Joshua Chapter 22: Geography = Spiritual Dissension?

Verses 1-9: Half of the tribe of Manasseh and the tribes of Reuben and Gad had land given to them in the East, on the other side of the Jordan river. Moses had designated this land for these tribes and at this time Joshua is sending them back to finally settle in the land now that Canaan has been conquered. Joshua gives them spoils to enjoy and reminds them of their duty to serve God.

Verses 10-20: When these tribes gst to the Jordan river, they build a great altar, but we are not immediately told what kind of altar, or its purpose. Word of this altar traveled back to the other tribes and the assumption is quickly made that this altar is unholy, to serve other gods. The other tribes prepare for war against half of the tribe of Manasseh and the tribes of Reuben and Bad because of their perceived rejection of God. In verse 16, Phinehas is sent with 10 tribe leaders to deliver an aggressive message of warning and also a plaintive request to turn away. The sins of Peor and Achan are cited, as is the reminder that punishment has often followed transgression. 

Verses 21-34: It is revealed that the tribes had no intention to serve other gods with the altar, and instead that the altar was meant to serve as witness that they still served the true God. Specifically, the altar was a reminder to the future generations of the half-tribe of Manasseh and the tribes of Reuben and Gad that they served the Lord. In their minds, this replica of an altar was to serve in spite of the Jordan that divided Israel and the other tribes. 

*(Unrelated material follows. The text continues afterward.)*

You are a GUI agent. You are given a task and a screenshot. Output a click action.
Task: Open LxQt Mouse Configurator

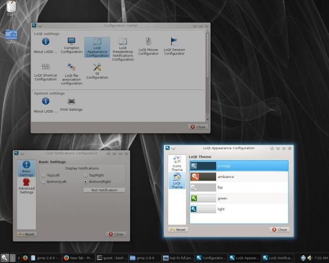(148, 46)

Notice that there are assumptions on both sides of the river. The tribes of Gad and Reuben and the half tribe of Manasseh assume that the rest of Israel will eventually judge that they do not worship and honor God because of the geographic divide of the Jordan. Joshua had reminded these tribes to remain faithful, but there was not evidence that he expected rebellion, so the tribes’ assumption that Israel thought less of their adherence to God was erroneous. Likewise, the other tribes immediately assumed that the tribes on the other side of the Jordan were worshipping other gods. As difficult as it was to conquer Canaan, one might think that a deeper bond of trust would have been forged on behalf of both sets of tribes. 

Sometimes despite our best intentions, the assumptions we make get the best of us and lead us to making decisions that are not only embarrassing, but also ruin others’ perceptions of us. When Paul said in Phillippians 2:3-7 that we ought to think higher of others than ourselves, it automatically saves us from this pitfall. Even our Savior Jesus humbled himself so that he might give His life for my sake and yours. This can be a tall order when we think that others are up to evil, but the repercussions if we are wrong can be damaging.

Am I sometimes too quick to make assumptions about others? Sometimes we can’t help making some assumptions about our fellow brothers and sisters, but when we do, we should make sure that our assumptions place them in the highest regard.